◆ **Collected data**
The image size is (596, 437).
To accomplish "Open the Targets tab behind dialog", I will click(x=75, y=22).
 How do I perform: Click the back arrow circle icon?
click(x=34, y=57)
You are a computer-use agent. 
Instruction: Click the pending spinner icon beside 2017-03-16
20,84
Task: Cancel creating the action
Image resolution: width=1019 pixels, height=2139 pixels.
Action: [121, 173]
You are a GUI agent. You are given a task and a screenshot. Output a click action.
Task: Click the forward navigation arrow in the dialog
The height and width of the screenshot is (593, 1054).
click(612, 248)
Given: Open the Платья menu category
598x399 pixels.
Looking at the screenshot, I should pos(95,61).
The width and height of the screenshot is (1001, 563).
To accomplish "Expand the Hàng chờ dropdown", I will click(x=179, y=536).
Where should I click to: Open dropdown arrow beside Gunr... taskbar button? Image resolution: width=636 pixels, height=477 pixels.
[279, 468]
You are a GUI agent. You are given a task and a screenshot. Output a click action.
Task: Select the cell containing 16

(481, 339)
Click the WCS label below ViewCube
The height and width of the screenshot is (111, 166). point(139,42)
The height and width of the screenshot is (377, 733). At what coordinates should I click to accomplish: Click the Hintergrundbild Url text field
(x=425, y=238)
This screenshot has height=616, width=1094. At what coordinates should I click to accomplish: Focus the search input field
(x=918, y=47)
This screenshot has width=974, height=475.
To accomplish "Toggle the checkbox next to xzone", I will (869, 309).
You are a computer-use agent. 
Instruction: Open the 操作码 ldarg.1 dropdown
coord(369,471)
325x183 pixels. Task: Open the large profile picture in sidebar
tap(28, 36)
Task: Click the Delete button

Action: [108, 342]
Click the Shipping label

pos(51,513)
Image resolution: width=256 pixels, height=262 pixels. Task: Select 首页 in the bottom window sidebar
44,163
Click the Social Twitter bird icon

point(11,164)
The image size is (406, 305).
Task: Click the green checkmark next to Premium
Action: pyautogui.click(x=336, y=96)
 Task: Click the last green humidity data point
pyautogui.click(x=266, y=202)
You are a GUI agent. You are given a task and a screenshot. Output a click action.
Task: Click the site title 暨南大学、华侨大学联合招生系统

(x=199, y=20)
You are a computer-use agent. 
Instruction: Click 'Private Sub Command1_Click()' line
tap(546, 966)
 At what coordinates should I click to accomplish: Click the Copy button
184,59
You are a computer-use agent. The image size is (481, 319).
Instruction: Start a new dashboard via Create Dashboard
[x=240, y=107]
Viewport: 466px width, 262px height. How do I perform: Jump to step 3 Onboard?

◆ **Activity**
Word for word, set down all of the records above.

◆ **The answer**
The image size is (596, 437).
To accomplish "Open the Targets tab behind dialog", I will click(x=75, y=22).
 How do I perform: Click the back arrow circle icon?
click(x=34, y=57)
You are a computer-use agent. 
Instruction: Click the pending spinner icon beside 2017-03-16
20,84
Task: Cancel creating the action
Image resolution: width=1019 pixels, height=2139 pixels.
Action: [121, 173]
You are a GUI agent. You are given a task and a screenshot. Output a click action.
Task: Click the forward navigation arrow in the dialog
The height and width of the screenshot is (593, 1054).
click(612, 248)
Given: Open the Платья menu category
598x399 pixels.
Looking at the screenshot, I should pos(95,61).
The width and height of the screenshot is (1001, 563).
To accomplish "Expand the Hàng chờ dropdown", I will click(x=179, y=536).
Where should I click to: Open dropdown arrow beside Gunr... taskbar button? Image resolution: width=636 pixels, height=477 pixels.
[279, 468]
You are a GUI agent. You are given a task and a screenshot. Output a click action.
Task: Select the cell containing 16

(481, 339)
Click the WCS label below ViewCube
The height and width of the screenshot is (111, 166). point(139,42)
The height and width of the screenshot is (377, 733). At what coordinates should I click to accomplish: Click the Hintergrundbild Url text field
(x=425, y=238)
This screenshot has height=616, width=1094. At what coordinates should I click to accomplish: Focus the search input field
(x=918, y=47)
This screenshot has width=974, height=475.
To accomplish "Toggle the checkbox next to xzone", I will (869, 309).
You are a computer-use agent. 
Instruction: Open the 操作码 ldarg.1 dropdown
coord(369,471)
325x183 pixels. Task: Open the large profile picture in sidebar
tap(28, 36)
Task: Click the Delete button

Action: [108, 342]
Click the Shipping label

pos(51,513)
Image resolution: width=256 pixels, height=262 pixels. Task: Select 首页 in the bottom window sidebar
44,163
Click the Social Twitter bird icon

point(11,164)
The image size is (406, 305).
Task: Click the green checkmark next to Premium
Action: pyautogui.click(x=336, y=96)
 Task: Click the last green humidity data point
pyautogui.click(x=266, y=202)
You are a GUI agent. You are given a task and a screenshot. Output a click action.
Task: Click the site title 暨南大学、华侨大学联合招生系统

(x=199, y=20)
You are a computer-use agent. 
Instruction: Click 'Private Sub Command1_Click()' line
tap(546, 966)
 At what coordinates should I click to accomplish: Click the Copy button
184,59
You are a computer-use agent. The image size is (481, 319).
Instruction: Start a new dashboard via Create Dashboard
[x=240, y=107]
Viewport: 466px width, 262px height. How do I perform: Jump to step 3 Onboard?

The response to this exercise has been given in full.